France is playing a leading role in pressing the EU to act against imports of Chinese textiles, but a French clothing company is showing how it is possible to survive and prosper by exporting to China.
The family company, La Bonneterie Cevenole company, based in the Ardeche region of southern France, specializes in up-market Montagu brand shirts made from an artificial fiber known as polyamide, and exports 80 percent of its 750,000 annual production to China, explained chief executive Pierre Gros.
The very rich
"Today in Europe, people buy Chinese clothing products, because they prefer to spend their money on telecommunications or overseas holidays, while in China, there is a category of very rich people who want to buy imported products even if they are expensive," Gros said.
La Bonneterie Cevenole, established in 1929, made a key strategic move in the 1970s with an early entry into China using a clever marketing strategy even though it could not legally sell its products inside the country.
Pierre Gros, during a trip to Hong Kong in the 1970s at the age of 24, was struck by the uniformity of the clothing and the intense curiosity of the Chinese about Western culture.
Billboard beginnings
"We realized that China could become a market and we had an idea to do advertising there, even though we didn't have the right to sell in China," Gros said.
For "almost nothing," and before the opening of the Chinese market, the company bought large billboard advertising spaces in railway stations and key locations in Guangzhou and Shanghai as well as television advertisements in Hong Kong and Macau.
"A lot of people live in Hong Kong and go back every year to visit their families in [mainland] China taking back presents, jeans or cigarettes. Our strategy at the time was to make the Montagu shirt part of the presents carried back by visitors," Gros said.

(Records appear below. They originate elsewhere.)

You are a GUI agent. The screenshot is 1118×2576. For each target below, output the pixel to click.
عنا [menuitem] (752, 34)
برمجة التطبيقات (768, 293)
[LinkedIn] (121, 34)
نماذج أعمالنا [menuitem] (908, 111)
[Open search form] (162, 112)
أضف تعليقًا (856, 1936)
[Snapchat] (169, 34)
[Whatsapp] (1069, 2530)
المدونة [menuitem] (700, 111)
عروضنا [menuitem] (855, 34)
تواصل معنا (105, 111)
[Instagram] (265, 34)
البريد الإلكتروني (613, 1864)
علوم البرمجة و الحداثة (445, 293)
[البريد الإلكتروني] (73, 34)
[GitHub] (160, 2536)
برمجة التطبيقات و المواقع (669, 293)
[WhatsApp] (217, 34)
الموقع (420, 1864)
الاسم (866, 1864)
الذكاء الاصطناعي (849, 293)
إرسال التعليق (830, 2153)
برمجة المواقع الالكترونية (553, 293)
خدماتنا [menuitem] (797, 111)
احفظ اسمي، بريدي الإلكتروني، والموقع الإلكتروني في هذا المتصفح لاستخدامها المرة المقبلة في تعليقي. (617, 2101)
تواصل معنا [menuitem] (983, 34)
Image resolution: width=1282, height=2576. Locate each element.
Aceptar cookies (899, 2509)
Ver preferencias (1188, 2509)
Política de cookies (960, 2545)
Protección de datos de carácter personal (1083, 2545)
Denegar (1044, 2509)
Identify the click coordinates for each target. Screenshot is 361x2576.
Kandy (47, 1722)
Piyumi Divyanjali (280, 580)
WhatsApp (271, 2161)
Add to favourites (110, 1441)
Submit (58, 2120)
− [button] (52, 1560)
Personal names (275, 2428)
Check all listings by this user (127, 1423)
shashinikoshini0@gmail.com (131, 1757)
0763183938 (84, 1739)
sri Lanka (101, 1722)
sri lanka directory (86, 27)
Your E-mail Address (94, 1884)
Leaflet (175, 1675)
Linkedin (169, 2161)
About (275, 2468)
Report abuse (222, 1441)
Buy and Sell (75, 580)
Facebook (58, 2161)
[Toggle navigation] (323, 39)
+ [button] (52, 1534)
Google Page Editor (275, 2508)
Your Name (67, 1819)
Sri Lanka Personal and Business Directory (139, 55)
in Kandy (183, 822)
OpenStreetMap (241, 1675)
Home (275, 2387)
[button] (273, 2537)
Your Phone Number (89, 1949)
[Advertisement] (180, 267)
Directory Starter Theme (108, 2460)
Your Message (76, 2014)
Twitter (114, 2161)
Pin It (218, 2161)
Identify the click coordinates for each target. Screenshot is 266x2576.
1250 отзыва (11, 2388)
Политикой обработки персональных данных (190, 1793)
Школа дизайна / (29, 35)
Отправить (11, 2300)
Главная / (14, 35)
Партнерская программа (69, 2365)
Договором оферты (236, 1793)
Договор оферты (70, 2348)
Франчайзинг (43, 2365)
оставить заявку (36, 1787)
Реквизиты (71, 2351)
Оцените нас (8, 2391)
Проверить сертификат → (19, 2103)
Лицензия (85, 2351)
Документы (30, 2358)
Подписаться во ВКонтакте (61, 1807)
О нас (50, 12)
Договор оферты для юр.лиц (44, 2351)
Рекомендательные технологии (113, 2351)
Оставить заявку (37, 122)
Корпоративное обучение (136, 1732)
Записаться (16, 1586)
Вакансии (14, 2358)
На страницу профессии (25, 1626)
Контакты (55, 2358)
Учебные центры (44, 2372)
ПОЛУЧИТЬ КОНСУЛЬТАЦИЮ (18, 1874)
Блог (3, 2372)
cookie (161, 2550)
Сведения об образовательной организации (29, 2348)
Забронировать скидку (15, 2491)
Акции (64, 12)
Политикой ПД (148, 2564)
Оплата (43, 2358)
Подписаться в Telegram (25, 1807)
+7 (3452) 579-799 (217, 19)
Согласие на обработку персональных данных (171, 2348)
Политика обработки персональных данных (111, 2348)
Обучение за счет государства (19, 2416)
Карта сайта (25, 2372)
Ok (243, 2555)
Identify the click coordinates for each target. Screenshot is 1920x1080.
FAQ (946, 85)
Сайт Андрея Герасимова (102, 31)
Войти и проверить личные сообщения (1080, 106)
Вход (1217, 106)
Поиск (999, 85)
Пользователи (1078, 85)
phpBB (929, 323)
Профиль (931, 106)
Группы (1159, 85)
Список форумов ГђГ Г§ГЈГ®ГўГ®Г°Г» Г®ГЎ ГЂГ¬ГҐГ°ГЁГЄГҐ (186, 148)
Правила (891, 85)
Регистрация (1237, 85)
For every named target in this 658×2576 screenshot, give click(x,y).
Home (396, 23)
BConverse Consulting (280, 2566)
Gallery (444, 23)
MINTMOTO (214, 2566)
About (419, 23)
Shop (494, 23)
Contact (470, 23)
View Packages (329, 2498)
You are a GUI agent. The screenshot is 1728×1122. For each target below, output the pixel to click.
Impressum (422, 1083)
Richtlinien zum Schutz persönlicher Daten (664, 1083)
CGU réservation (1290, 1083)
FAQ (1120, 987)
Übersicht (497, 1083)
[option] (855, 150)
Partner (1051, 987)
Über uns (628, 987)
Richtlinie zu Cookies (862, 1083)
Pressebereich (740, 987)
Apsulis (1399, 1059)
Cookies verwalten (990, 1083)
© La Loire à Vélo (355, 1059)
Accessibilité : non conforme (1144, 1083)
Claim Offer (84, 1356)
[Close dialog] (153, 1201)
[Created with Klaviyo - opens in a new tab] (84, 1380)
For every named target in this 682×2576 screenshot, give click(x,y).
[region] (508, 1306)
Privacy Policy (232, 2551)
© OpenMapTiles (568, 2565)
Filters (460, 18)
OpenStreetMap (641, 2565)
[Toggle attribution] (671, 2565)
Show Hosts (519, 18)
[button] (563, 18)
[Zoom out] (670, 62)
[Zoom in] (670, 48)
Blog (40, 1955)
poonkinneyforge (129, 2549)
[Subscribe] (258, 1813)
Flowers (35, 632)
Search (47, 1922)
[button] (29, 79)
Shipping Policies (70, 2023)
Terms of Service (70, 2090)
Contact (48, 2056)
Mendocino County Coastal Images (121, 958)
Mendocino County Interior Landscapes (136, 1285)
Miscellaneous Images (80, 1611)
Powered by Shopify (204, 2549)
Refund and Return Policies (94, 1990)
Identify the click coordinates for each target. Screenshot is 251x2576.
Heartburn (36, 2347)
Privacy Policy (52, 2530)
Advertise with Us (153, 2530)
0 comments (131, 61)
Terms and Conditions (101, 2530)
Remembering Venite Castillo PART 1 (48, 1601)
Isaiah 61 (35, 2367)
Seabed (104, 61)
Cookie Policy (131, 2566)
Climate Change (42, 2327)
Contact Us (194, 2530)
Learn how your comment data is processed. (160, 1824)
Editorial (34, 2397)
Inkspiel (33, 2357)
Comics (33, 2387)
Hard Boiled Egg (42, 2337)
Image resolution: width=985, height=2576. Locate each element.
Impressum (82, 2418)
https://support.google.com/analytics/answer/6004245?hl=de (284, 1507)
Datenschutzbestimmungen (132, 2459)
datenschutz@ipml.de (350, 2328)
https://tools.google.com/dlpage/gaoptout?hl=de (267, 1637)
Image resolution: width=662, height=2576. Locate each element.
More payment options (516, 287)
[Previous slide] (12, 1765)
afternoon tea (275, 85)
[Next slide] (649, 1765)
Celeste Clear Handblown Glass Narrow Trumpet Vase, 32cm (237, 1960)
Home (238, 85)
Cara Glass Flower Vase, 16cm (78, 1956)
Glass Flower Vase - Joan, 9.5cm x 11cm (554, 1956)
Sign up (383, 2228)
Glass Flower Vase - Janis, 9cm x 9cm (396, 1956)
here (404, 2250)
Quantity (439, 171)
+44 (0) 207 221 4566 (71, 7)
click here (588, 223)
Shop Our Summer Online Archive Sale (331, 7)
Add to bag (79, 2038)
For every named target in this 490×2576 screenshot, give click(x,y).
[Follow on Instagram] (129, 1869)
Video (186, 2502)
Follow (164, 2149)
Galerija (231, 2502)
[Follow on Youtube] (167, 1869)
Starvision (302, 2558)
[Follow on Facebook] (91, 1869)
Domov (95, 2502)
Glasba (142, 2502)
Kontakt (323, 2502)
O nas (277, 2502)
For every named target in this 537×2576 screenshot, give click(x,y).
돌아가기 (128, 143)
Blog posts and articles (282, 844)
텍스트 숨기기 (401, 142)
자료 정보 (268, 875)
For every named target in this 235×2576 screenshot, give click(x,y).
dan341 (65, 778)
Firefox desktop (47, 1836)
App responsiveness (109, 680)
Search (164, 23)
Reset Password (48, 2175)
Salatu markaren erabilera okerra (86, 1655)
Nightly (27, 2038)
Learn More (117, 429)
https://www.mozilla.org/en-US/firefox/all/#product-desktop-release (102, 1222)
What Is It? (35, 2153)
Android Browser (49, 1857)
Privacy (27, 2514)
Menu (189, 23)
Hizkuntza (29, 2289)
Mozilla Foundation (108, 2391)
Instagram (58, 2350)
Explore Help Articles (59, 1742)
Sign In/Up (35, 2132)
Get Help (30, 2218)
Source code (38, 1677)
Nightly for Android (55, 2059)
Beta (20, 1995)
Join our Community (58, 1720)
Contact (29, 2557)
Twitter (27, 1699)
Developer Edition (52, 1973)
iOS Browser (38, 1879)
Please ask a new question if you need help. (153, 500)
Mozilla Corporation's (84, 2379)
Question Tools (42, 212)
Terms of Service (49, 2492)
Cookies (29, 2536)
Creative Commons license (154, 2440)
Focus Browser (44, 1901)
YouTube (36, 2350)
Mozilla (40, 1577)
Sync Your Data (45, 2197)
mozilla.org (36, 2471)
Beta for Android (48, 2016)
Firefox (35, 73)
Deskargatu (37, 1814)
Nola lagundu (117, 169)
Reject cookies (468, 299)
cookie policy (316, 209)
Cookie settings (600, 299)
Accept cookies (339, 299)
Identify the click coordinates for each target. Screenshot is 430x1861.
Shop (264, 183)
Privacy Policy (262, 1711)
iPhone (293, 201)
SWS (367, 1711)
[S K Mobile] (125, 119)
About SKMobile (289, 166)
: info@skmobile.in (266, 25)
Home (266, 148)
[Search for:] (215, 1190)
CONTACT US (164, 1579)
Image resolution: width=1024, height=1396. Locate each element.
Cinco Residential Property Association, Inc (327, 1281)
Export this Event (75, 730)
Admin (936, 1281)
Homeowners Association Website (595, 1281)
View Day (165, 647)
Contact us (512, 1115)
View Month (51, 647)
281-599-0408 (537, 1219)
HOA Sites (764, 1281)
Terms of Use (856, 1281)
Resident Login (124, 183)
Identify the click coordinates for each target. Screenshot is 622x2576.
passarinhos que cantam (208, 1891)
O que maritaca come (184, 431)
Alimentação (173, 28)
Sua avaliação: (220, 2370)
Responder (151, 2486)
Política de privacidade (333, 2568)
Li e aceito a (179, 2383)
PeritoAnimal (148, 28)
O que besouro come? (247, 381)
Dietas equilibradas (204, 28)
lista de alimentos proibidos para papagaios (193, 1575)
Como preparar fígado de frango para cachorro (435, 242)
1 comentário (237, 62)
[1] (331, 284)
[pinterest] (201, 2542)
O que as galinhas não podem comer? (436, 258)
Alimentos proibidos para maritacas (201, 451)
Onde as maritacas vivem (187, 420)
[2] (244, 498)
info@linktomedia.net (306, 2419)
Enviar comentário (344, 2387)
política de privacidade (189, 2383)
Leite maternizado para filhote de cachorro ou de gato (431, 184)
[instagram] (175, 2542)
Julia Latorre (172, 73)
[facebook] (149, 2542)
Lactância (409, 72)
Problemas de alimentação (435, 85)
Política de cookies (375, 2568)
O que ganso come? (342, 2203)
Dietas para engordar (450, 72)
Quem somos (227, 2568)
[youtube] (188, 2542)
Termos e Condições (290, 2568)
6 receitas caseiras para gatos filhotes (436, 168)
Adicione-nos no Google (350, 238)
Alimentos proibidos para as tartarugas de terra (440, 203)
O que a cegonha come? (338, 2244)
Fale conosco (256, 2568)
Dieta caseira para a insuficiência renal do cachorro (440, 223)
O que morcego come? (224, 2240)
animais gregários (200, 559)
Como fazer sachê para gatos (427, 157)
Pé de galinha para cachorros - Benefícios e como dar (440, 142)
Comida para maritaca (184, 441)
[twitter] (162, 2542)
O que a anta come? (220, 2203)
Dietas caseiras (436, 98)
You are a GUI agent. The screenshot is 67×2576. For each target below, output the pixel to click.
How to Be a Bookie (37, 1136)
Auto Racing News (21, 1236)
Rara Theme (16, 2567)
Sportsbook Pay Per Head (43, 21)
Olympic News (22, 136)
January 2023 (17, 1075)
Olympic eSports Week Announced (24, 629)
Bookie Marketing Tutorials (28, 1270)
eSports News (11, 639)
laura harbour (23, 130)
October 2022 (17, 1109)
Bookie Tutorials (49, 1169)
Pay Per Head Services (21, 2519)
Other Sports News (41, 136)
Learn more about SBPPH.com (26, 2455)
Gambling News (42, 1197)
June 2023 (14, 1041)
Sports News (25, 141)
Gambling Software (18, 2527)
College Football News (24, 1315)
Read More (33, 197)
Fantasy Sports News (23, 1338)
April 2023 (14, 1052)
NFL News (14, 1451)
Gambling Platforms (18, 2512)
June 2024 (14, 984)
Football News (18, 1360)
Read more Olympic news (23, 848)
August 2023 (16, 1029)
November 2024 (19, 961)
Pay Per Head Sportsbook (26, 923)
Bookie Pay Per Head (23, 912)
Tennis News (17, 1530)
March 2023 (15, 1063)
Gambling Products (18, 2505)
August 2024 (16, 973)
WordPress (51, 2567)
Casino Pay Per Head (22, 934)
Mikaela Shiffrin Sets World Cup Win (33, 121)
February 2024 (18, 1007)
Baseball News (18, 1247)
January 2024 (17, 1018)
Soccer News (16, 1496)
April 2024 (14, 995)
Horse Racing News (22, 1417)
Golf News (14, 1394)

The campaign proved successful and company, which then had 20 stores in Hong Kong, saw its sales multiply.
"The market opened little by little, first in Hong Kong, then after four or five years with normal merchandise trade" the rest of China, Gross said.
Quality
Gros is not pessimistic about the future of the French textile industry because "France has an image of high-quality."
He said: "The Chinese want to buy French products which stand out from what they can buy at home."
However, the successful French exporter called for a "fairer treatment" by China where the tax on European clothing products is 14 to 17 percent compared to 5 percent in Europe.